Dossier : IMM-208-15

Référence : 2015 CF 1210

[TRADUCTION FRANÇAISE CERTIFIÉE, NON RÉVISÉE]

Ottawa (Ontario), le 26 octobre 2015

En présence de madame la juge Tremblay-Lamer

ENTRE :

MOHINDER SINGH

demandeur

et

LE MINISTRE DE LA CITOYENNETÉ ET DE L’IMMIGRATION

défendeur

JUGEMENT ET MOTIFS

[1]               La Cour est saisie d’une demande de contrôle judiciaire présentée en vertu du paragraphe 72(1) de la Loi sur l’immigration et la protection des réfugiés, LC 2001, c 27 (la LIPR), à l’encontre d’une décision rendue par un agent de Citoyenneté et Immigration Canada (CIC) au haut-commissariat du Canada à New Delhi, en Inde, par laquelle il rejetait une demande de visa de résident temporaire (VRT).

I.                   Les faits

[2]               M. Mohinder Singh est un citoyen de l’Inde. Il y vit avec son épouse et son fils. Il est propriétaire d’une entreprise.

[3]               En juin 2014, il a présenté une demande de VRT pour visiter le Canada pendant un mois afin d’assister à la cérémonie « Dastar Bandi » du fils de sa nièce. La « Dastar Bandi » est une cérémonie sikhe au cours de laquelle le premier turban est noué par un membre aîné de la famille ou par un autre aîné sikh.

[4]               Ce voyage était particulièrement important pour le demandeur, étant donné qu’il agit à titre de principale figure paternelle dans la vie de sa nièce depuis que le père de celle-ci est décédé alors qu’elle était âgée de huit ans. M. Singh n’a pas vu sa nièce ni sa famille depuis leur déménagement au Canada, sept ou huit ans auparavant.

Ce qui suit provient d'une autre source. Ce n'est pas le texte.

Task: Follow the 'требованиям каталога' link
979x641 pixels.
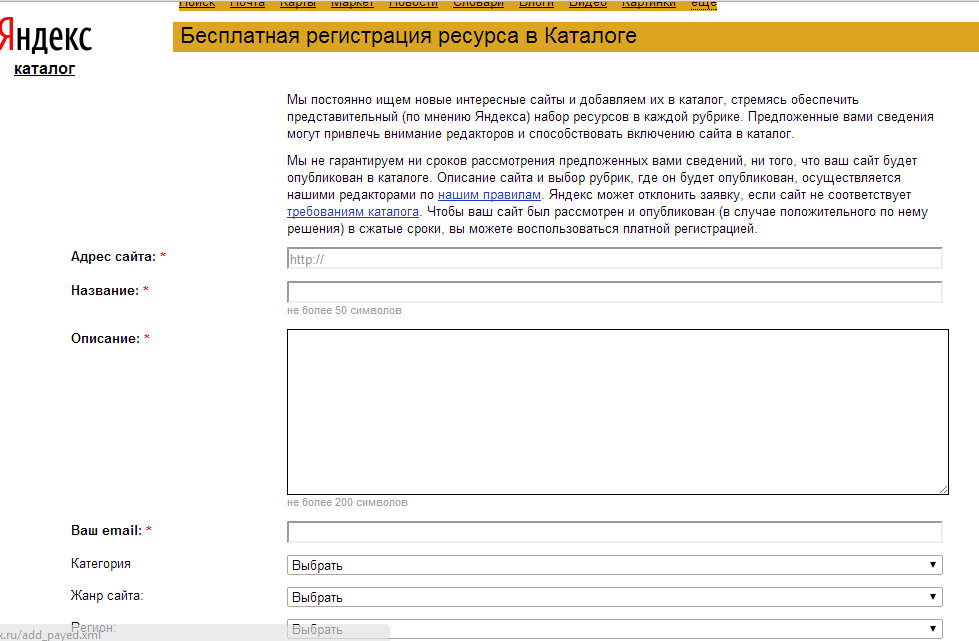Action: [352, 212]
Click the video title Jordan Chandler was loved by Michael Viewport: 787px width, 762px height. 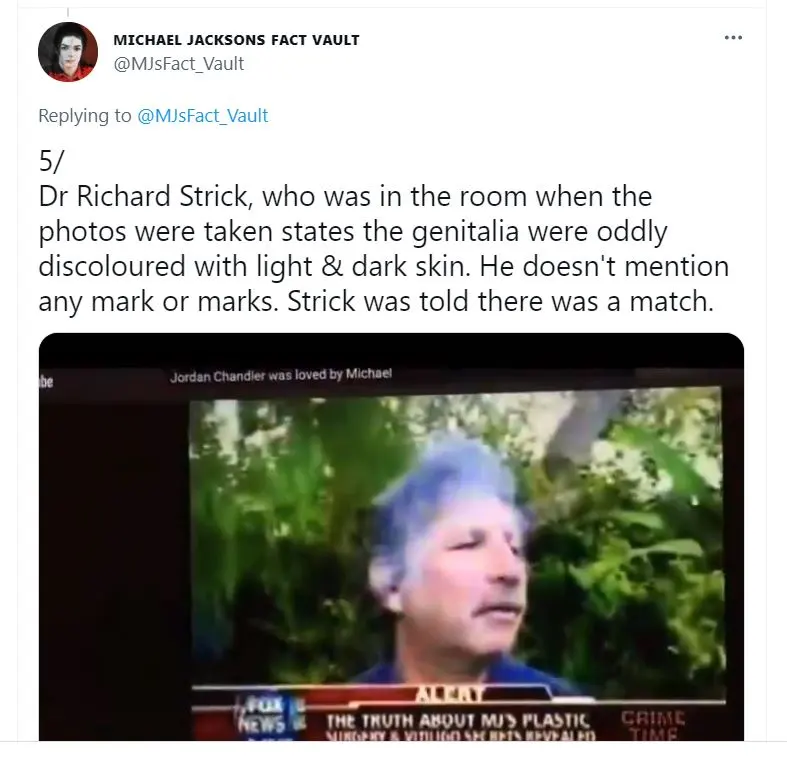pyautogui.click(x=281, y=375)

[5]               La demande de M. Singh a été rejetée. Sa nièce et l’époux de cette dernière ont décidé de remettre la cérémonie à plus tard. Le demandeur a présenté une nouvelle demande, laquelle fut elle aussi rejetée le 23 juin 2014. Le demandeur a présenté une demande de contrôle judiciaire de cette décision. L’affaire a fait l’objet d’un désistement lorsque le ministre a consenti à ce que le dossier soit examiné à nouveau le 2 octobre 2014.

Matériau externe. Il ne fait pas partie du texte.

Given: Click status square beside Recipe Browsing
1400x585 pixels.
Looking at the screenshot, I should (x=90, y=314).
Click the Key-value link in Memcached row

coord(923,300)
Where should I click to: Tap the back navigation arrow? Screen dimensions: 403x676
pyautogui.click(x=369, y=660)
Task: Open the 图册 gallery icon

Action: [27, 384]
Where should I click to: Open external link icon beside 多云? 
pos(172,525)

[6]               Le 26 novembre 2014, la demande de VRT du demandeur a été refusée pour une troisième fois. L’agent a rejeté la demande de visa au motif qu’il n’était pas convaincu que le demandeur allait quitter le Canada à la fin de sa visite et que le demandeur disposait de suffisamment de fonds pour atteindre le but déclaré de son voyage au Canada, pour subvenir à ses besoins au Canada et pour assurer son départ.

[7]               Les actifs du demandeur constituaient la principale préoccupation principale de l’agent. L’agent a conclu que les revenus du demandeur oscillaient entre 4 000  et 5 000 $ en devises canadiennes au cours des trois dernières années et que l’un de ses comptes commerciaux avait un solde négatif, alors que l’autre affichait un solde peu élevé. Il a conclu que le demandeur n’avait pas les moyens financiers de soutenir sa famille en Inde et de s’acquitter de ses dépenses au Canada.

II.                Les questions en litige

[8]               La présente affaire soulève les questions suivantes :

1.                  L’agent a-t-il commis une erreur en omettant de tenir compte d’éléments de preuve pertinents?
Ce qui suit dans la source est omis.